*** DATASET EXTRACT Section Begins ***

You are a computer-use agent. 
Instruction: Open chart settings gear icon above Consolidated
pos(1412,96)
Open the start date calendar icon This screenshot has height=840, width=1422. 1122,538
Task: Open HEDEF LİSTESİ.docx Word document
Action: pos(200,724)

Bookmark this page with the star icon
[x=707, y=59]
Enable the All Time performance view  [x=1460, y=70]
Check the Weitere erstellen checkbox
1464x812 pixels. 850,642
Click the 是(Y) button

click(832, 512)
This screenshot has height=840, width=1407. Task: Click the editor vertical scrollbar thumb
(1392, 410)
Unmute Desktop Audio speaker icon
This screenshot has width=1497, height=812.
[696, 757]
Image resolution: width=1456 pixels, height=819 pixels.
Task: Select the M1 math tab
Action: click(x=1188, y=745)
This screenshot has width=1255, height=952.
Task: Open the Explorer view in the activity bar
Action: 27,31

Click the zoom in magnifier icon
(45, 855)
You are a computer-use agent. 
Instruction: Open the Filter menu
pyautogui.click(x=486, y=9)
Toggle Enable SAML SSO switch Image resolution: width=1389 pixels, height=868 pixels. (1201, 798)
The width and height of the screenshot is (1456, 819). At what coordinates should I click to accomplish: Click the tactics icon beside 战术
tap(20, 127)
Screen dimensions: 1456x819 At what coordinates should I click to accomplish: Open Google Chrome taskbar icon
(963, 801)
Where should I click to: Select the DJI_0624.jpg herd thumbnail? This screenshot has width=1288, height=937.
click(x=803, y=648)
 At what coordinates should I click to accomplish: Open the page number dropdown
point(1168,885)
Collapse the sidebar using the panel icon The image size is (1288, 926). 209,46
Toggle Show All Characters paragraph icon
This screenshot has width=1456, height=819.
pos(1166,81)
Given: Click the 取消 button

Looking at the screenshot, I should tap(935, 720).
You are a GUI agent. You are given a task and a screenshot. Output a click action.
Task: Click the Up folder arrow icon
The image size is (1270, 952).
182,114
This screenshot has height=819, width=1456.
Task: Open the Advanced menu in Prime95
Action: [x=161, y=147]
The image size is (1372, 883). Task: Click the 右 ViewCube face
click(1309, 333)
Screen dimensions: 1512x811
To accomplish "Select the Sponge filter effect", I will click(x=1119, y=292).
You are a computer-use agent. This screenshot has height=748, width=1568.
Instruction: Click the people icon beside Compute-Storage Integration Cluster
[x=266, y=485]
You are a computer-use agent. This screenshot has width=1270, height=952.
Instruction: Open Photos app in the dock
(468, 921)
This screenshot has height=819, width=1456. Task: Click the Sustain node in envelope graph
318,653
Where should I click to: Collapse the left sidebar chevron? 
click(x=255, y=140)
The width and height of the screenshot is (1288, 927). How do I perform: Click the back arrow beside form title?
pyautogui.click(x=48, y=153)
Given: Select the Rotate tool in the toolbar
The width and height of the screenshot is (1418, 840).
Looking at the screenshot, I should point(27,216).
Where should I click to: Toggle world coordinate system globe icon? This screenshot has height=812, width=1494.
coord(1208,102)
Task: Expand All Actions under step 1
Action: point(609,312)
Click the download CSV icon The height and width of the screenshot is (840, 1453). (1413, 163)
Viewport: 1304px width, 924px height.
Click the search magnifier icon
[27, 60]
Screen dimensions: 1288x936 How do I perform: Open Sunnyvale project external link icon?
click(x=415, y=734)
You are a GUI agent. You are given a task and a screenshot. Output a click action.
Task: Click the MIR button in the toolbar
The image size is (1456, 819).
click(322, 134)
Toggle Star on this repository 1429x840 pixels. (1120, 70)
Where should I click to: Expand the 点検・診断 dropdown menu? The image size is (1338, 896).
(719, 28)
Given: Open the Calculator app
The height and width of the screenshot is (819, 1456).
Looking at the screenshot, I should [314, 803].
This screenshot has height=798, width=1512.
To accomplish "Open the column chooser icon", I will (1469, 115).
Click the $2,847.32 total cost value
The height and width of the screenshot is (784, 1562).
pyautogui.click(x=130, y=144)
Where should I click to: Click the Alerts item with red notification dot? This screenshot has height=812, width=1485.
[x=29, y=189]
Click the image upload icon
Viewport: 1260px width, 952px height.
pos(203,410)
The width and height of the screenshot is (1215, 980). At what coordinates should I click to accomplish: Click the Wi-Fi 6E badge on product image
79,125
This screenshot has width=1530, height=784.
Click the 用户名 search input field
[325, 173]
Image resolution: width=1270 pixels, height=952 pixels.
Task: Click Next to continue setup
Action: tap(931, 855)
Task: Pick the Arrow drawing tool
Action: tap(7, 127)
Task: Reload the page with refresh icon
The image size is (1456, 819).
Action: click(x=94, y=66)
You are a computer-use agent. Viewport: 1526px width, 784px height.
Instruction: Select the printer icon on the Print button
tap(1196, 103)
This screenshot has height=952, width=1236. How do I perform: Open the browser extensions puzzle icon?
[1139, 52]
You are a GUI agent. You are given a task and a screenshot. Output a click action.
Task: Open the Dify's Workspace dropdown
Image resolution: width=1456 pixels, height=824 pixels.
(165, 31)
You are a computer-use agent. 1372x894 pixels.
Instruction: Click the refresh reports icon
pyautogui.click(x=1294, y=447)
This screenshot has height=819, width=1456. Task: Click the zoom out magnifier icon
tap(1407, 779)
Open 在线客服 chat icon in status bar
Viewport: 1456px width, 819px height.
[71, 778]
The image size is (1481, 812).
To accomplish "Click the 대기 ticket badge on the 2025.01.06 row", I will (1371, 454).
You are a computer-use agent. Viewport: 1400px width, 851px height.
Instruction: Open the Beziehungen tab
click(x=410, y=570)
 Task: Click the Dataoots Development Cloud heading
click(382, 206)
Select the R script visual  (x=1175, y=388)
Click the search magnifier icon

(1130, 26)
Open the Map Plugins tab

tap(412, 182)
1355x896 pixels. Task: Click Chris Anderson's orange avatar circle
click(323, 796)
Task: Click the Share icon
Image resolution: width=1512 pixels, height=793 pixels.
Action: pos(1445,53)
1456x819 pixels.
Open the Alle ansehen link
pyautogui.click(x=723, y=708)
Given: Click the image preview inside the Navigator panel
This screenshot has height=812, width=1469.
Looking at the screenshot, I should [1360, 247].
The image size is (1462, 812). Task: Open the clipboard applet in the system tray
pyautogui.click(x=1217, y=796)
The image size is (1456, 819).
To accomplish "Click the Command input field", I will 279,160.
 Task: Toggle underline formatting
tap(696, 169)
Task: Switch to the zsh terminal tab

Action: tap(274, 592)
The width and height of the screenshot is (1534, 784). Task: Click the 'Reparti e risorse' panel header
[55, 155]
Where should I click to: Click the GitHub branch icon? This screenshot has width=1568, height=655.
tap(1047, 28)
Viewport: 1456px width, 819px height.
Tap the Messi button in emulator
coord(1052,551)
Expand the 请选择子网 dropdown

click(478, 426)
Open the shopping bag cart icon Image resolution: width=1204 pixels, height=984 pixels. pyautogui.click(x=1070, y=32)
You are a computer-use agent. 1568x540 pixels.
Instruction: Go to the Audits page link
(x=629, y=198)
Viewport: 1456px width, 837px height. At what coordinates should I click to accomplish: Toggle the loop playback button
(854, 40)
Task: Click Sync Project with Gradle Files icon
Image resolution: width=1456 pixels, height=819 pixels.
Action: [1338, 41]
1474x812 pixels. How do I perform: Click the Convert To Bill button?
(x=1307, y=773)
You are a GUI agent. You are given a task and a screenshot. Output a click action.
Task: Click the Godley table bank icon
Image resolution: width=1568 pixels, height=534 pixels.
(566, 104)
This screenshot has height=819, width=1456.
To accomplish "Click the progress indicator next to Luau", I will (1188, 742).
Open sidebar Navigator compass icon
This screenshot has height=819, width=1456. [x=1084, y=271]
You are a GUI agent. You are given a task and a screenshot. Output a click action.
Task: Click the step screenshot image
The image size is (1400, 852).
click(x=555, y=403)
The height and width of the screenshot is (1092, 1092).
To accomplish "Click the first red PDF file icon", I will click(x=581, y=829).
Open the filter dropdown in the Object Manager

*** DATASET EXTRACT Section Ends ***

## WHAT YOU WILL DO
Where the word "computer" appears in a line of the entries, copy that line.

## WRITTEN RESPONSE
You are a computer-use agent. 
You are a computer-use agent. 
You are a computer-use agent. This screenshot has height=748, width=1568.
You are a computer-use agent. This screenshot has width=1270, height=952.
You are a computer-use agent. Viewport: 1526px width, 784px height.
You are a computer-use agent. 1372x894 pixels.
You are a computer-use agent. Viewport: 1400px width, 851px height.
You are a computer-use agent. 1568x540 pixels.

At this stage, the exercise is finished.